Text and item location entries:
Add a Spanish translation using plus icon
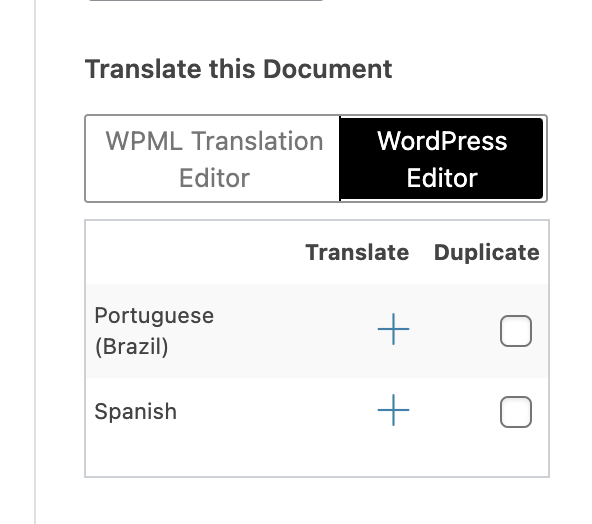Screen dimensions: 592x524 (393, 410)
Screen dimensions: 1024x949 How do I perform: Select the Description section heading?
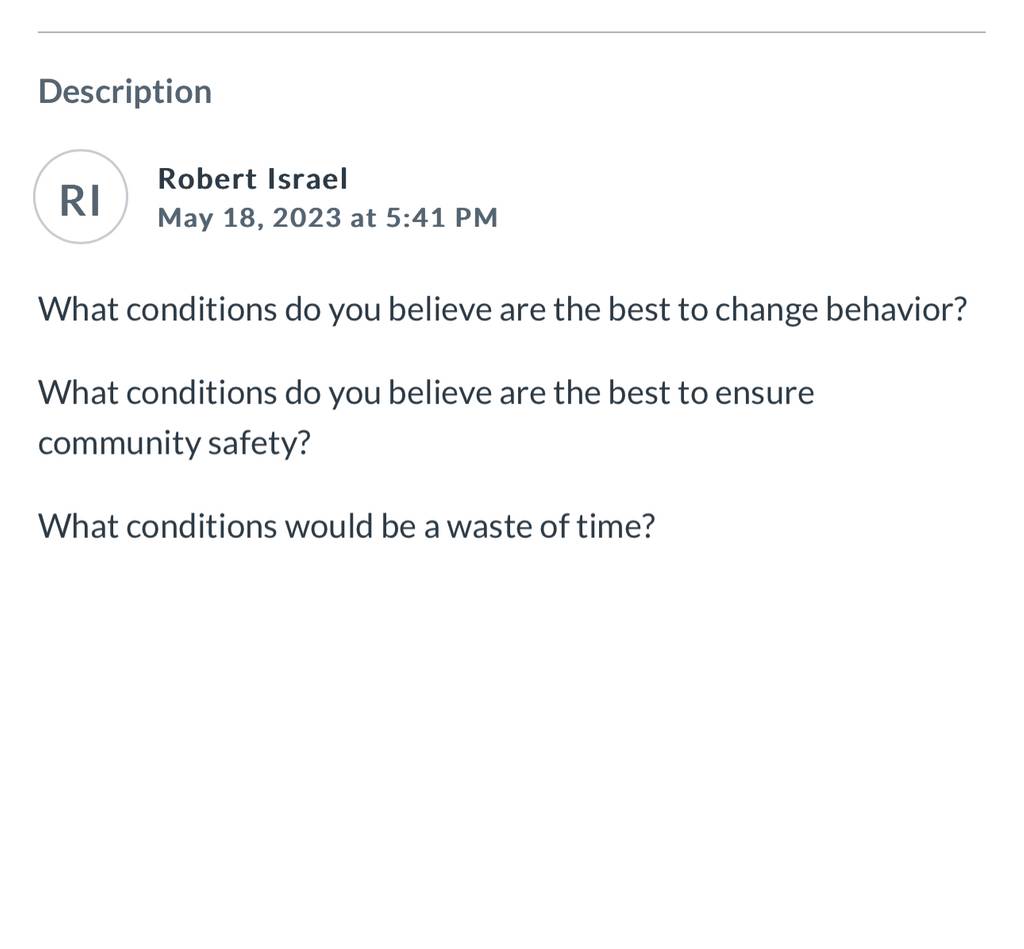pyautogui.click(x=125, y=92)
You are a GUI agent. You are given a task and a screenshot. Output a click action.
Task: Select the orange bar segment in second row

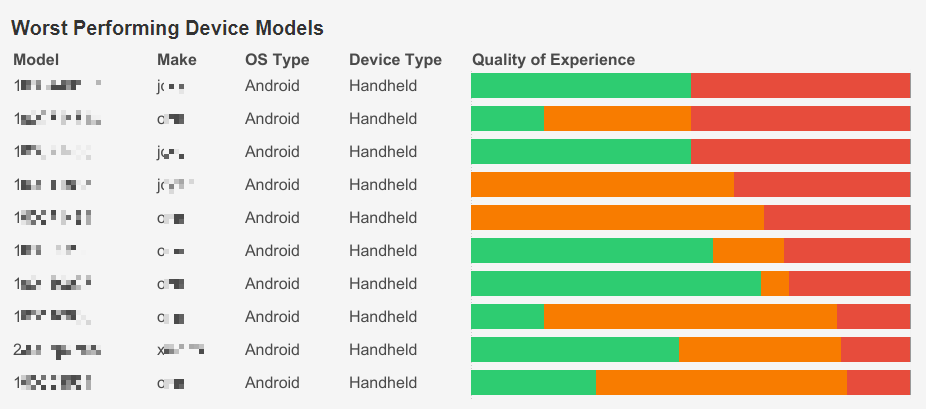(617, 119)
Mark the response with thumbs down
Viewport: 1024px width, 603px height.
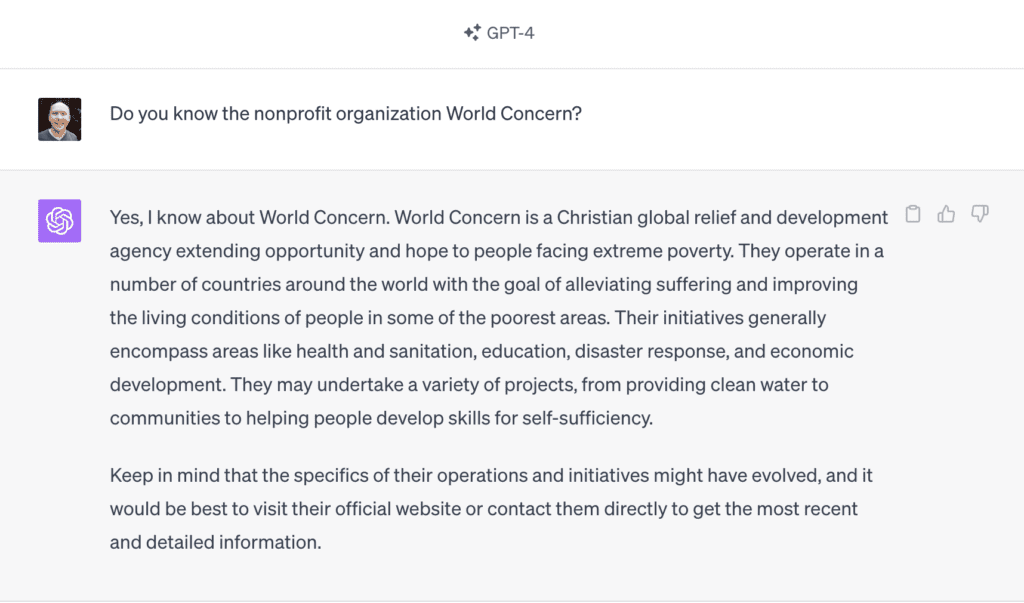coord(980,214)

▸ **Problem statement**: Duplicate the text of every record above line for line, without the pictures.

▸ **In response**:
Add a Spanish translation using plus icon
Screen dimensions: 592x524 (393, 410)
Screen dimensions: 1024x949 How do I perform: Select the Description section heading?
pyautogui.click(x=125, y=92)
You are a GUI agent. You are given a task and a screenshot. Output a click action.
Task: Select the orange bar segment in second row

(617, 119)
Mark the response with thumbs down
Viewport: 1024px width, 603px height.
coord(980,214)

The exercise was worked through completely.